Video Aggregators - Does You Tube Survive?


When Google realized it couldn't beat You Tube, it felt it had to buy them out. The You Tube phenomenon has become so big, that this year NBC chose to remove its content and bring it in house. NBC and Fox created HULU to showcase their content, while Time Warner and CBS have partnered with VEOH and Viacom with JOOST. Each content provider wants to retain their control and while I see the ad revenue opportunity of long form programming, the short clips seem more valuable as a promotional tool. Wouldn't it be in the content owners best interest to allow You Tube to show clips provided that the clips were from the source and not user generated and were tagged in a way to communicate the linear show and the long form availability on their own platforms. Can't You Tube become more a platform to expand the value of HULU, JOOST, VEOH and others.

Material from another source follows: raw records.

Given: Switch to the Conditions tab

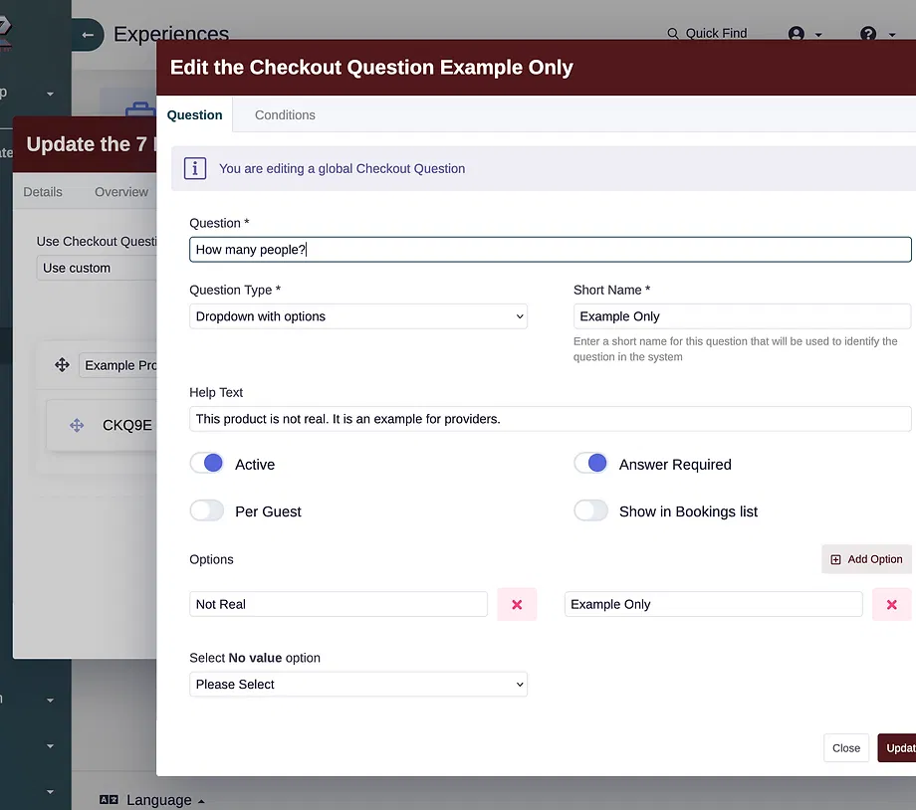Looking at the screenshot, I should pos(285,114).
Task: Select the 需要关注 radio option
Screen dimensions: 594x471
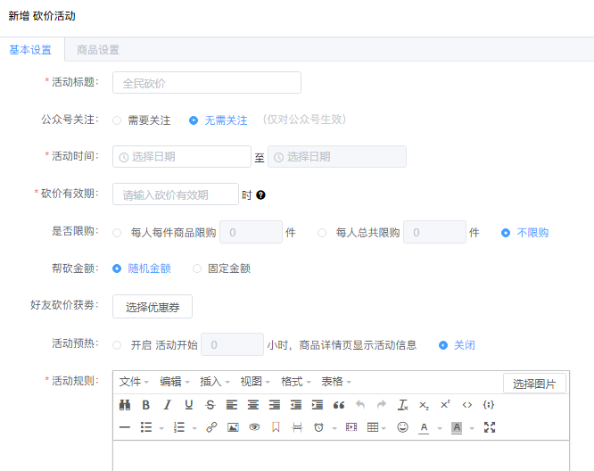Action: pyautogui.click(x=118, y=120)
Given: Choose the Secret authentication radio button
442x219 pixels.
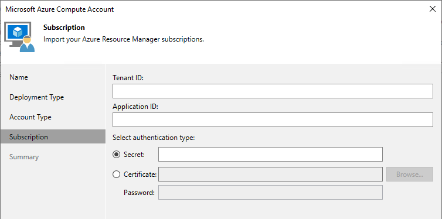Looking at the screenshot, I should point(117,155).
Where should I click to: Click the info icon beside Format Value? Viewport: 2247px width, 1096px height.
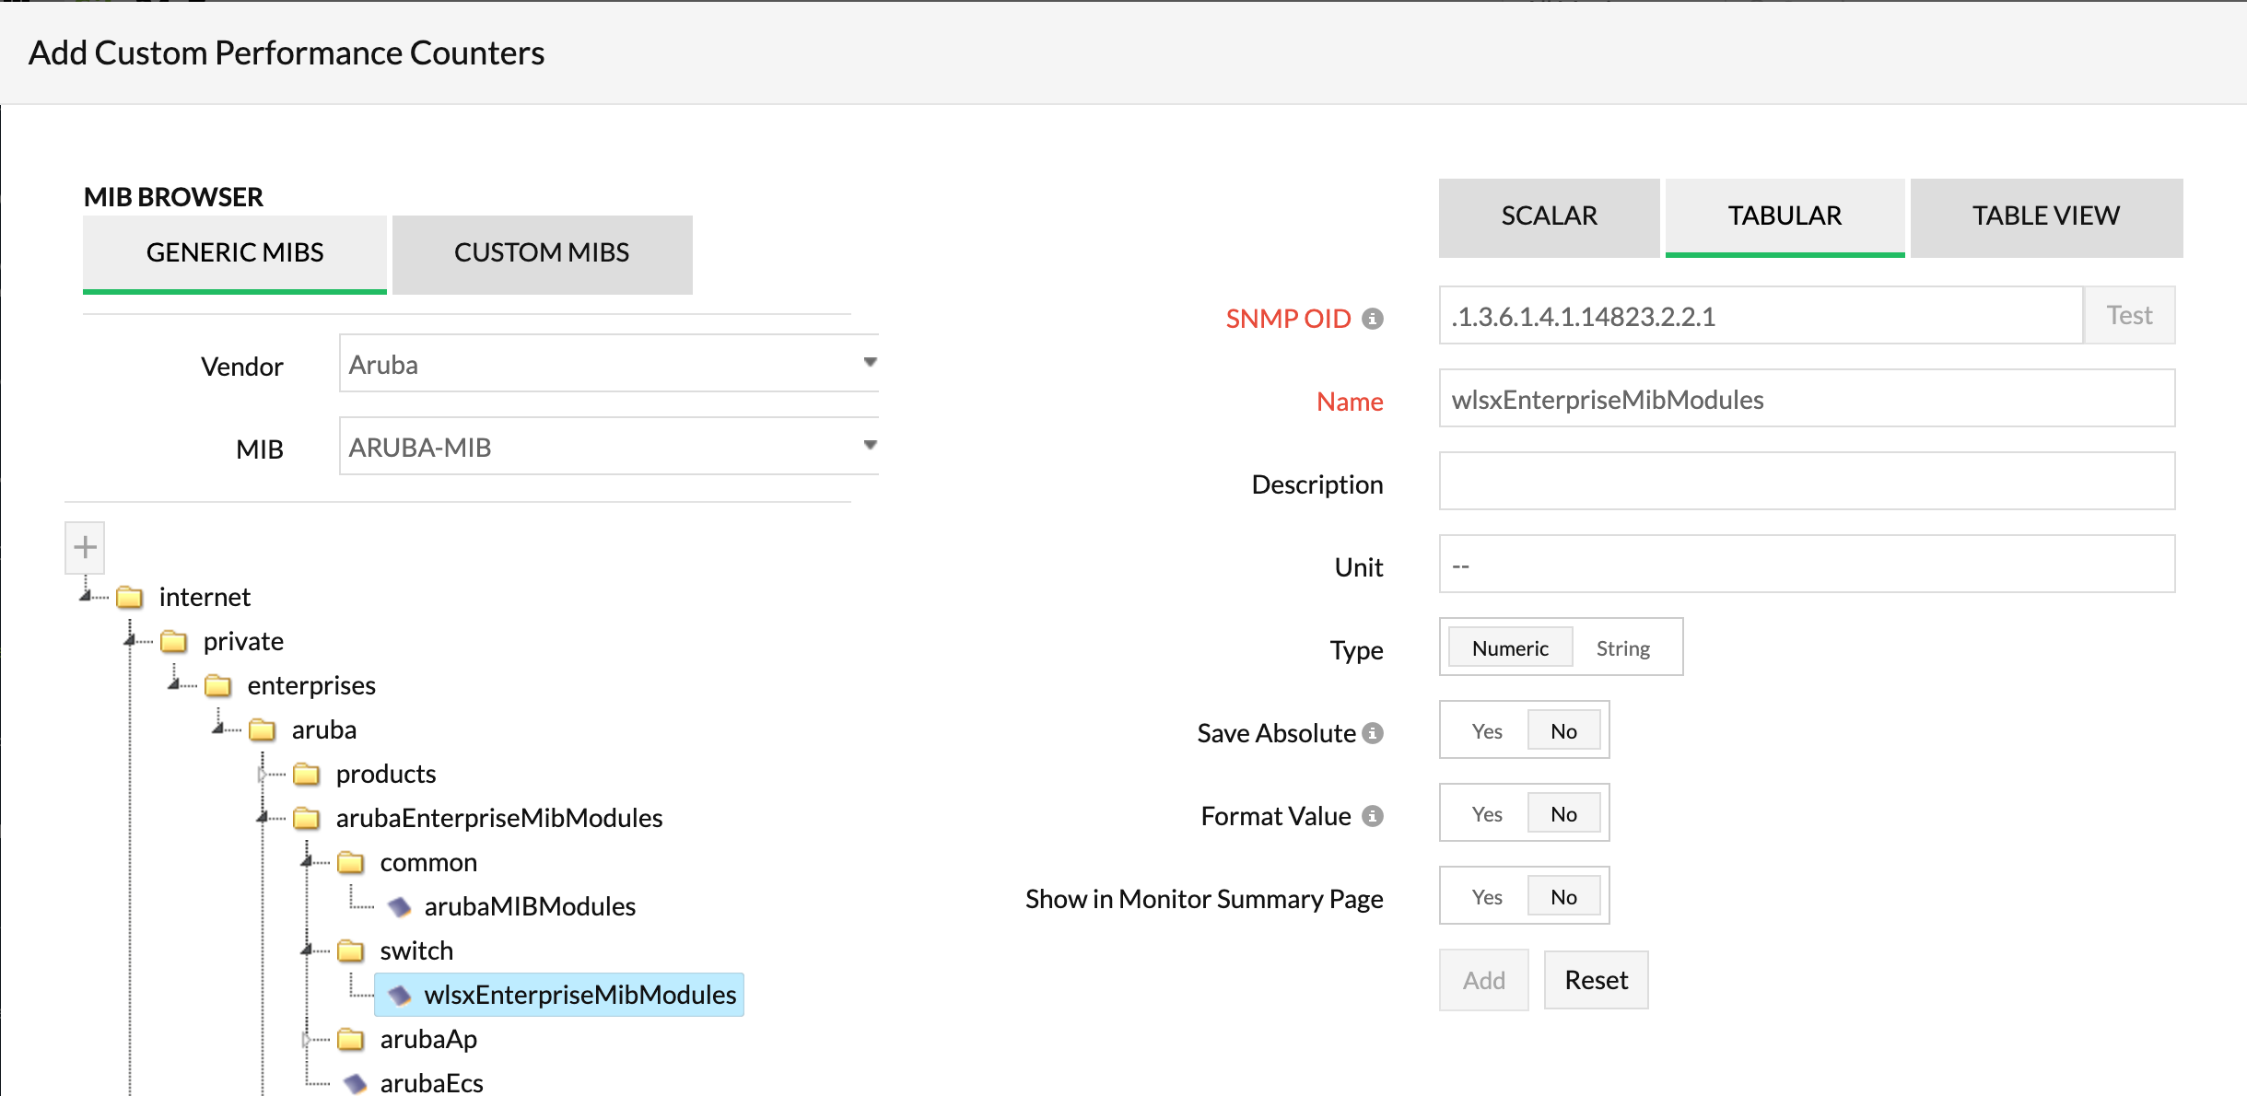coord(1372,814)
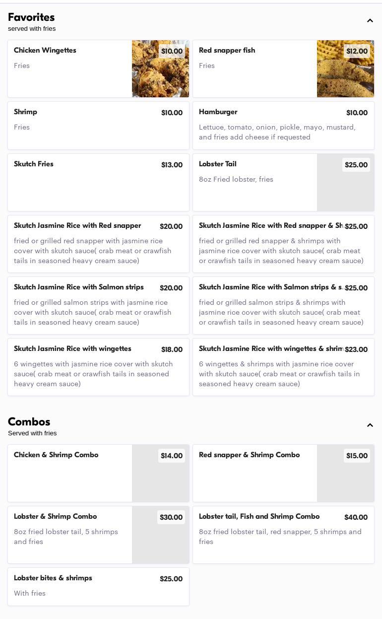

It doesn't seem that You Tube will lose its luster. In fact it can become the search engine to support the business. Of final note, these same content owners are not helping these new businesses to grow when the writers strike has stopped more original content from launching on TV and the web. The strike needs to be settled for these sites to grow. For now, no more new Office clips or SNL digital shorts. If the content isn't there, the user will go elsewhere. And while HULU offering Alfred Hitchcock Presents is nice; if viewers weren't watching when it was on TV Land, why should they watch on HULU.